Okay the Advert Calendar of Advent, like many a FT feature, was only partially successful. BUT it did make one very clear point. Adverts are seasonal. And while Christmas may underline this with its faux snow, twinkly jingle bells and mad attempts at rewriting Christmas traditions*, it is by no means the only example. Indeed possibly the most pointed advertising juxtaposition comes on Christmas Day itself. We have bought our presents, we have followed the orders of Boots the Chemist to be glamorous. And what is our reward?
Hectoring adverts telling us to : BUY A NEW FUCKING KITCHEN.
There is something cockle warming about the Magnet adverts. Their absolute faith in the British public who have just blown all their money on presents, to pop into their own kitchens a bit dissatisfied. Perhaps they have just made Christmas lunch and the turkey had turned out a bit dry. Perhaps there is peeling pain t, Formica worktops and cupboard doors which don’t fit. But the way that Magnet frontload their entire years advertising in the three weeks after Christmas seems really rather hopeful. Even with the 50% off, and the interest free credit, it seems a bit misguided. Why not offer me 50% off in May, when its warmer and I might go cook on the barbecue instead of in my out of action kitchen.

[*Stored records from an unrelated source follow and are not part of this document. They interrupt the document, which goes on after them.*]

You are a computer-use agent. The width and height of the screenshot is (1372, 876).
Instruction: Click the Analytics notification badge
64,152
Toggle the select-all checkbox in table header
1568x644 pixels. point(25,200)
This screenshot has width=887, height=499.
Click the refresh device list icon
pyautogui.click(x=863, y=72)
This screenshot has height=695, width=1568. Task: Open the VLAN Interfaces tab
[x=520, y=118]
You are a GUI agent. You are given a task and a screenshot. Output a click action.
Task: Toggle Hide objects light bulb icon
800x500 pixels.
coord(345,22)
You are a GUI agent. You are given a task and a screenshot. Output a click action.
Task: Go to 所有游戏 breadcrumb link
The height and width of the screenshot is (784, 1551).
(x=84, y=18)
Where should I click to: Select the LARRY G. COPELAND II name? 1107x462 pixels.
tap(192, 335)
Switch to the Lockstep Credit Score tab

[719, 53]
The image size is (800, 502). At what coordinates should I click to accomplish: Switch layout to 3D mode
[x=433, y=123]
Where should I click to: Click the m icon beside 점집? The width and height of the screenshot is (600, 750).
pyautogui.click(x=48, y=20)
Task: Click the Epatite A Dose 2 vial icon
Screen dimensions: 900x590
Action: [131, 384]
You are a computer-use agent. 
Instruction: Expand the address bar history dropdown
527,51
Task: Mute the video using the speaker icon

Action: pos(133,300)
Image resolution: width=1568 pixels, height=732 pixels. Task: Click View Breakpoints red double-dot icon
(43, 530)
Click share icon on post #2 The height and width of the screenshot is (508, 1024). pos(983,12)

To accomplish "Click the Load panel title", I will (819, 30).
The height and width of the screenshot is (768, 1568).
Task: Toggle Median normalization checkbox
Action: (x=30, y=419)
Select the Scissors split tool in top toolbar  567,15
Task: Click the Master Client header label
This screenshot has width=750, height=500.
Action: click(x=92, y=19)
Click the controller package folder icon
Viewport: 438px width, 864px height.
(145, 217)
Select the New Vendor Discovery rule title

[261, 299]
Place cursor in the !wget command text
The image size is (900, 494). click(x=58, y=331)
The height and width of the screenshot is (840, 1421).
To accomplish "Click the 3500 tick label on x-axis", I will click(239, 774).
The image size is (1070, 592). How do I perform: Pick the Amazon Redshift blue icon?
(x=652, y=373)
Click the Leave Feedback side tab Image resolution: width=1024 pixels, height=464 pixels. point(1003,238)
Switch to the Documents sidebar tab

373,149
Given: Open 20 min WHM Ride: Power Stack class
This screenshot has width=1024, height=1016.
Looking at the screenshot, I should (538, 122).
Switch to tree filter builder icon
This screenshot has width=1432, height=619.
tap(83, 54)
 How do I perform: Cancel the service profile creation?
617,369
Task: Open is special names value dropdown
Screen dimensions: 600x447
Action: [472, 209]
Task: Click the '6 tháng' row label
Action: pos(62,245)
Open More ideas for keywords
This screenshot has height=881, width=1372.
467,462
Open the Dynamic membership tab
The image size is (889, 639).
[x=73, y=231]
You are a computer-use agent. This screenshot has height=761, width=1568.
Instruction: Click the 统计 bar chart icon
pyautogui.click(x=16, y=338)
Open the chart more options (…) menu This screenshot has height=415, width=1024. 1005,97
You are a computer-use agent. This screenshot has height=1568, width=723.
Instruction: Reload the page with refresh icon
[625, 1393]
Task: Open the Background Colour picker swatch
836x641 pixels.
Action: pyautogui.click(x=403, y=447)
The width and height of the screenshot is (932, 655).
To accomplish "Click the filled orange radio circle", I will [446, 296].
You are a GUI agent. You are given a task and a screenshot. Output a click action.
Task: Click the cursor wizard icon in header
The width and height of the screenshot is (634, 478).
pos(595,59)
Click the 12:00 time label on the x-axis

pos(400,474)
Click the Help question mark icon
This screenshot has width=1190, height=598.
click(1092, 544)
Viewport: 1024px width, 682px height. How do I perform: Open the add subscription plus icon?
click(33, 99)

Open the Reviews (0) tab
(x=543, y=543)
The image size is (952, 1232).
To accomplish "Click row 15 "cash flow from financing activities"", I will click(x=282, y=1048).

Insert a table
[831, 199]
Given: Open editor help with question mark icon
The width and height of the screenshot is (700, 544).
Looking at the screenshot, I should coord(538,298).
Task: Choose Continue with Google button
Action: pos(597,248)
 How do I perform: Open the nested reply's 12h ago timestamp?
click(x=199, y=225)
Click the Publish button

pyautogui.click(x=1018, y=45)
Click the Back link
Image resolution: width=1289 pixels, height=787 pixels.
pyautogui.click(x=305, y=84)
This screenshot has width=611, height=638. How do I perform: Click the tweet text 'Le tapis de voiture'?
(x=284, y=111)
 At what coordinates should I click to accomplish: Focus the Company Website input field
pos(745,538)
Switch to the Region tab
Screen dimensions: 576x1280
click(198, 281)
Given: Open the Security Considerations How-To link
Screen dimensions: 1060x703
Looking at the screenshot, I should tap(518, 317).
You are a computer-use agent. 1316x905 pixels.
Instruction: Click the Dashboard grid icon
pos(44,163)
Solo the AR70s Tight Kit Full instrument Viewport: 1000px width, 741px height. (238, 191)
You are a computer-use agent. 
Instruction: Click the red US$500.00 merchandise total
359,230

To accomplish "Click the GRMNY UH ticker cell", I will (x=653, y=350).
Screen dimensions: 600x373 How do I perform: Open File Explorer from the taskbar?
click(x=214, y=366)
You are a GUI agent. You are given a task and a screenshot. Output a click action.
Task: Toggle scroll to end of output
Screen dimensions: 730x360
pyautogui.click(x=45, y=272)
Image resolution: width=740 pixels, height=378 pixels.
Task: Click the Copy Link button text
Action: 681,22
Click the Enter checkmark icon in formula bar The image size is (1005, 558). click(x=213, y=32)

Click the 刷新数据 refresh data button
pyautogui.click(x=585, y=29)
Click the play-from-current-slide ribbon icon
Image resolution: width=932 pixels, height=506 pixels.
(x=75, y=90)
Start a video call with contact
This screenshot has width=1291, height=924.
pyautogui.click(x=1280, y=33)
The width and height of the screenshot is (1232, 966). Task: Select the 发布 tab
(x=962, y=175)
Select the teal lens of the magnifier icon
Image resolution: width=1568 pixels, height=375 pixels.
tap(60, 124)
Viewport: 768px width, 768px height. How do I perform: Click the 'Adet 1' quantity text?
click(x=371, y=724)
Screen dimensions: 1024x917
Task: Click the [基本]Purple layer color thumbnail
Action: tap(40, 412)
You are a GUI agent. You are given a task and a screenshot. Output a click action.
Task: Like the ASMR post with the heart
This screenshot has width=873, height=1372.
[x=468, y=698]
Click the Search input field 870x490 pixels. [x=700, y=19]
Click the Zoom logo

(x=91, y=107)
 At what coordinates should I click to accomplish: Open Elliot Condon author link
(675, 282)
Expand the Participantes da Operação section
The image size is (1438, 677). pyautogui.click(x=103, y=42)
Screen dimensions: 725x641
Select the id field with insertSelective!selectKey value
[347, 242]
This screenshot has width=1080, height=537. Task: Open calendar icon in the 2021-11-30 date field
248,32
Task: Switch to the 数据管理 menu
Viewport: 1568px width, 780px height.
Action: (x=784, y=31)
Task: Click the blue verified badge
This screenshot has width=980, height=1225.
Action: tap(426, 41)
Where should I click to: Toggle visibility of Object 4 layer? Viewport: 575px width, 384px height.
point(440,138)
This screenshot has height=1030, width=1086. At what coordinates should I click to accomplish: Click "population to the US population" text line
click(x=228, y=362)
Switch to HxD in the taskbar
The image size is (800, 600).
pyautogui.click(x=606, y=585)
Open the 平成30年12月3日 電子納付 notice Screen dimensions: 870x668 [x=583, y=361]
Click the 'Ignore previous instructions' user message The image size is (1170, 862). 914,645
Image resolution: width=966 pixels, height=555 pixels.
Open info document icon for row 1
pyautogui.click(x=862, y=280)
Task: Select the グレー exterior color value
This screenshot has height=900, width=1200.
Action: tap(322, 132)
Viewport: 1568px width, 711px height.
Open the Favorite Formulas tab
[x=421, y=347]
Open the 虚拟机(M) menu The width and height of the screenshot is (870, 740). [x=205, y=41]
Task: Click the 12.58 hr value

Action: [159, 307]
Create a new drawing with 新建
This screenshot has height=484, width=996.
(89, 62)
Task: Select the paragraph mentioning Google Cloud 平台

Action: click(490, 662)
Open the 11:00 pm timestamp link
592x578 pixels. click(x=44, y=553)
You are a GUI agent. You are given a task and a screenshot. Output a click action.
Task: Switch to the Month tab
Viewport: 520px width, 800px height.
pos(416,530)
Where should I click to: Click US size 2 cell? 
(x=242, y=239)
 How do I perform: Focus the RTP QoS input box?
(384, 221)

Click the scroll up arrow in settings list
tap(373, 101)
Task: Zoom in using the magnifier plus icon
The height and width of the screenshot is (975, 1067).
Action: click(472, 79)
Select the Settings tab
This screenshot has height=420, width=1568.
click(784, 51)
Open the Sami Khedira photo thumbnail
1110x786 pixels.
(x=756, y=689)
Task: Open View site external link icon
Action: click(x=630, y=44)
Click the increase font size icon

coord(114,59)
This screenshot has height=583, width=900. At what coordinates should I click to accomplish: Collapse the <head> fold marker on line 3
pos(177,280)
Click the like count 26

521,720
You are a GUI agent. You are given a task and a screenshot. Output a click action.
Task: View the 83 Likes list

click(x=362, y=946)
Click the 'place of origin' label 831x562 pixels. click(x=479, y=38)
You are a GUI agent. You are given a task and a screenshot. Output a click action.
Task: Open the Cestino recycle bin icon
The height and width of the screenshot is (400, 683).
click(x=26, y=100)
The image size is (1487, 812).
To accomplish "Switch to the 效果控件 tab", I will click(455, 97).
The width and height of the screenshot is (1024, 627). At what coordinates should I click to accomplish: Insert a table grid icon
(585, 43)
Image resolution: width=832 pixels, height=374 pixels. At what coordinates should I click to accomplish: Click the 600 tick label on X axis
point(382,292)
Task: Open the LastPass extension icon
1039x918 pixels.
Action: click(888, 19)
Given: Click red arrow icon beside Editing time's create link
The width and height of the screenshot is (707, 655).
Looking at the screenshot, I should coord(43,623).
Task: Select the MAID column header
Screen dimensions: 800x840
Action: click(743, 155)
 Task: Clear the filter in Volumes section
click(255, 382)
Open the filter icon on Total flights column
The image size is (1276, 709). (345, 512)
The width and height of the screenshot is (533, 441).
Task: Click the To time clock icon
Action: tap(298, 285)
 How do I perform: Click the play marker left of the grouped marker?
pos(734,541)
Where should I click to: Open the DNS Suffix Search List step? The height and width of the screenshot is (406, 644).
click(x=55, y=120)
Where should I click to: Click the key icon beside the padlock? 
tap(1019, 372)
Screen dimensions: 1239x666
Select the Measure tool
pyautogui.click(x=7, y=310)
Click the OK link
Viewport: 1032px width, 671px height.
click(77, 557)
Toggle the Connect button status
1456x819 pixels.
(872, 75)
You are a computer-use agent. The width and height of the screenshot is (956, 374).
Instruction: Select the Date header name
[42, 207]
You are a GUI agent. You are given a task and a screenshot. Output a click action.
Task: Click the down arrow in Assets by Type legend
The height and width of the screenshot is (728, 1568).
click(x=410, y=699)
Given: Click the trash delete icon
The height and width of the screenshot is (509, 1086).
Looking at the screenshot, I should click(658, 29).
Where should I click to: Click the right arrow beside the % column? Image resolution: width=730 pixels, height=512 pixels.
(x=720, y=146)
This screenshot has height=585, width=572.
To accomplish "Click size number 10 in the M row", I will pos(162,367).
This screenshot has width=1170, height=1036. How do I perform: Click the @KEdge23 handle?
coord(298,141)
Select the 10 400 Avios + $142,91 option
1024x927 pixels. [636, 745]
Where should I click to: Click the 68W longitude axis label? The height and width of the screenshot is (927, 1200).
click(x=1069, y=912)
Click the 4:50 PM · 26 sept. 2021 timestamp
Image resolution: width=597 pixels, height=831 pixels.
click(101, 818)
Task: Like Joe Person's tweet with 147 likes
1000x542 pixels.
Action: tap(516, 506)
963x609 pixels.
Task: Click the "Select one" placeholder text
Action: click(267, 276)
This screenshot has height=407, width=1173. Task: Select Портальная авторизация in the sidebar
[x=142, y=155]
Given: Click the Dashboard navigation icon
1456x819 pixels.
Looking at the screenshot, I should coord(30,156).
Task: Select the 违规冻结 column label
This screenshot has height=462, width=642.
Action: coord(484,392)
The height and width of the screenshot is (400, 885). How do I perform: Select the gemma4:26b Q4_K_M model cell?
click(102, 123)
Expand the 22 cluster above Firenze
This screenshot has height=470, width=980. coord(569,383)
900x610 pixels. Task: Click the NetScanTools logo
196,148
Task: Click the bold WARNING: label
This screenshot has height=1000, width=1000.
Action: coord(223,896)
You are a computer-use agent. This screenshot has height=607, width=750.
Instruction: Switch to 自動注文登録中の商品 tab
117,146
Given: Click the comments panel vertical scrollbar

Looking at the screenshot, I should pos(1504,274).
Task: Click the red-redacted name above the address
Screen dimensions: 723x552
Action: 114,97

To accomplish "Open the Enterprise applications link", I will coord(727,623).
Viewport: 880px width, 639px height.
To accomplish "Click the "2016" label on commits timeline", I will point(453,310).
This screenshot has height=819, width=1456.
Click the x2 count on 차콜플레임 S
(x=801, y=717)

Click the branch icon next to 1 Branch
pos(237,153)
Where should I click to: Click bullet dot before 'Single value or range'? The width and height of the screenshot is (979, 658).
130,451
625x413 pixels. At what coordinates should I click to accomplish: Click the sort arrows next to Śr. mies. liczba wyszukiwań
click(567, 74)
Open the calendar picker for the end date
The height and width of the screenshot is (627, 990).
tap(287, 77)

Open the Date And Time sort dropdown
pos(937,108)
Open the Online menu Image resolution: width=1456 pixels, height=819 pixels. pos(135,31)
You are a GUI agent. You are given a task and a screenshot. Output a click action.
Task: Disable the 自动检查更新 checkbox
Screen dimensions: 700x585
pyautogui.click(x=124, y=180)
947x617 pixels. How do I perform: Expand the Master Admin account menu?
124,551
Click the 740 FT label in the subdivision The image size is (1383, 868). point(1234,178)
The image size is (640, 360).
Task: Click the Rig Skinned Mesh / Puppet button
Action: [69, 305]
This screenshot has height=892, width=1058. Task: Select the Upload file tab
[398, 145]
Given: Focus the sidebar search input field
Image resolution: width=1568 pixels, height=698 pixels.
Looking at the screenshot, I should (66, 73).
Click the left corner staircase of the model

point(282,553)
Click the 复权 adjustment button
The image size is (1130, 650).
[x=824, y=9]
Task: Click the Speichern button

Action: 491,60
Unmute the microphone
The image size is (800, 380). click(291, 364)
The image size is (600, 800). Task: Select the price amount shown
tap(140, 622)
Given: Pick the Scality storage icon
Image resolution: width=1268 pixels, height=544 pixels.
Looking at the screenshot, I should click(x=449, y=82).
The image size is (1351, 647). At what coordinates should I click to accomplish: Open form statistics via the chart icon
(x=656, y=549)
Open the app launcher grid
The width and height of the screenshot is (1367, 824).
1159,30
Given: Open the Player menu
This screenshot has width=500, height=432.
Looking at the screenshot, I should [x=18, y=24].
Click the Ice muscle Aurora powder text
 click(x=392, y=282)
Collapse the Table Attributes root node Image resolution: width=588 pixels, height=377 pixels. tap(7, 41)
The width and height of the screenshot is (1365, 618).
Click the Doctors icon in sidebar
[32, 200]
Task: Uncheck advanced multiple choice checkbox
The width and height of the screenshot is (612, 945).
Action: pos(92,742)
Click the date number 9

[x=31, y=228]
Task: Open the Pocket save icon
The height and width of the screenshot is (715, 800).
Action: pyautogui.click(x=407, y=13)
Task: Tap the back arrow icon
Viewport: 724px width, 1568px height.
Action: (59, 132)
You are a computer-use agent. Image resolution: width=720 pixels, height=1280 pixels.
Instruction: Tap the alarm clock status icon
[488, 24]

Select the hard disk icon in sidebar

But this is of course where the Magnet ads come in to their own. These are kitchens for people who don’t really use their kitchens. Last years campaign was based solely on this principle: show me one thing that defines your kitchen usage. A pizza cutter and a corkscrew were the two examples. In this years ad this is played down somewhat, in favour of a drop down TV from a work-top which still says this is not a room for cooking in. Indeed what is great about this years Magnet ad is that the kitchen which has been designed for this woman is not real. The whizzy computer graphics suggests that this is all blue screen. And indeed the artificial sheen on the units, the way they dance around and open and close by themselves suggest that such a kitchen not only did not exist in the ad, but could never exist in reality. That magnet are afraid to show you what their kitchens ACTUALLY look like surely hints to some possible reality / advertising disparity.
All of which would be fine if the computer generated kitchen was actually nice. But then that is one thing Magnet ads always had in common with MFI kitchen ads. Anyway, with Magnet and B&Q padding out our ad breaks for the next few weeks, try not to suffer too much from kitchen envy.
*Yes “DJ Santa on the wheels of steel” I am looking at you. The main reason why I did not do the Debenhams Christmas ad was because EVERYONE else did it, as I will discuss elsewhere.